Entretanto, a multinacional afirma ser possível armazenar o imunizante em uma faixa mais facilmente atingível por uma geladeira comum ou mesmo uma caixa térmica – de 2 ºC a 8 ºC – por 30 dias.
A vacina russa Sputnik V também precisa de temperatura congelante para ser preservada, a -18,45 ºC. A vantagem é que o produto pode ser liofilizado – transformado em pó –, podendo ser armazenado de 2 ºC a 8 ºC.
A vacina do consócio Oxford-AstraZeneca pode ser mantida na geladeira, em temperaturas entre 2 ºC e 8 ºC, em geladeira doméstica e conservada durante seis meses nessas condições.
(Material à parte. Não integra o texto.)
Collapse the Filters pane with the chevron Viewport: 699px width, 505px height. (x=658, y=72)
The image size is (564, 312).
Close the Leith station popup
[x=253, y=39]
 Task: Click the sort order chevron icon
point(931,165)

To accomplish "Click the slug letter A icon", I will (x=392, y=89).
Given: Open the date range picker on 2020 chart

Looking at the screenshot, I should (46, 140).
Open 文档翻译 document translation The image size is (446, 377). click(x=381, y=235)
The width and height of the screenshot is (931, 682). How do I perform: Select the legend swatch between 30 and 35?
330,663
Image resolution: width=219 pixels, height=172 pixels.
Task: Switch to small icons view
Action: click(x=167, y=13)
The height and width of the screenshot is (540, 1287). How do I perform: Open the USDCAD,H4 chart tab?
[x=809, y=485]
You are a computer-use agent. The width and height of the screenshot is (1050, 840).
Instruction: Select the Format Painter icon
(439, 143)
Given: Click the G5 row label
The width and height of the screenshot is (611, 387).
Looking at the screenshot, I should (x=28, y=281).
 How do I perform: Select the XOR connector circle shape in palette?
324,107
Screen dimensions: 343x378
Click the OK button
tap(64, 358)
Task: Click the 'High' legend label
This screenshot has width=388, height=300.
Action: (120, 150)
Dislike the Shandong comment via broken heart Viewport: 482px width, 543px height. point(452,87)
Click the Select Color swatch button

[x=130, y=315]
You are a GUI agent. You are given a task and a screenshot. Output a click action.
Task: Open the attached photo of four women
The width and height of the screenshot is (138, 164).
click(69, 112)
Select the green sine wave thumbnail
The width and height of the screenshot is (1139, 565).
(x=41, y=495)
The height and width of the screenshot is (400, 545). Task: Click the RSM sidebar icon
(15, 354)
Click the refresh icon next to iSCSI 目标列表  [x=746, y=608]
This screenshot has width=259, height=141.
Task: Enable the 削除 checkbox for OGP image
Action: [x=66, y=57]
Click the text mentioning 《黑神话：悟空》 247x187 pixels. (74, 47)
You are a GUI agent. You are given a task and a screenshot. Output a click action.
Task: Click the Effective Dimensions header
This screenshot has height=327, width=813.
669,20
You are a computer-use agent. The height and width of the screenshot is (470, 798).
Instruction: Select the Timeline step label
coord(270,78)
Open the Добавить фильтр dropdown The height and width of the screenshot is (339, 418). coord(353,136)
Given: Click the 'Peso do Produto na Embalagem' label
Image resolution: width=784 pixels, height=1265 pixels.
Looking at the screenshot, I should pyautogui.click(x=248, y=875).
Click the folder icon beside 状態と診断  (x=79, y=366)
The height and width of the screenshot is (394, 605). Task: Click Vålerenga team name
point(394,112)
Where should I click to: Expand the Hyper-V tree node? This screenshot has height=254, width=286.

Tal característica, que facilita em muito a distribuição, é um dos fatores que a transformaram em uma das favoritas.
Outra empresa, a alemã CureVac anunciou que sua vacina, a CVnCoV, não precisa ser congelada, podendo ser mantida apenas refrigerada em geladeiras comuns, com temperaturas entre 4 ºC e 5 ºC. Essa vacina ainda não entrou em fases de testes com um grande número de pessoas.
Já a CoronaVac, que no Brasil está sendo desenvolvida pela biofarmacêutica chinesa Sinovac em parceria com o Instituto Butantan, também tem como vantagem poder ser armazenada e transportada em uma temperatura de geladeira, entre 2 ºC e 8 ºC.
Padrões de operação
No Brasil, as normas que regem o transporte de vacinas e medicamentos são determinadas pela Resolução da Diretoria Colegiada 430, da Agência Nacional de Vigilância Sanitária (Anvisa).
“Os devidos cuidados com a manutenção da temperatura ideal ao longo de todo o trajeto e o correto armazenamento da carga são partes fundamentais para garantir o combate à covid-19”, salienta Marcos Augusto Pordeus de Paula, diretor da Frigo King, fabricante nacional de equipamentos de alta tecnologia para refrigeração de cargas transportadas em baixas temperaturas.
Segundo o executivo, o mercado brasileiro de transporte de medicamentos refrigerados adota três padrões de temperatura para atender às características próprias desses produtos, sem afetar sua qualidade e eficácia.
O primeiro deles estabelece temperatura da carga em 18 ºC, com variação na faixa de 15 ºC a 25 ºC, e atende à grande maioria dos medicamentos vendidos no Brasil.
O segundo é com temperatura de 5 ºC, com variação de 2 ºC a 8 ºC, e é adequado para o transporte da maior parte das vacinas e demais produtos mais delicados e tecnologicamente avançados, como insulina.
O terceiro padrão opera em -18 ºC para menos e é adequado para o transporte de outros tipos de vacinas. Enfim, a maior parte das soluções em desenvolvimento contra o novo coronavírus pode ser transportada com os equipamentos atuais disponíveis no Brasil. “Fora desse padrão, será necessário desenvolver algo específico”, diz.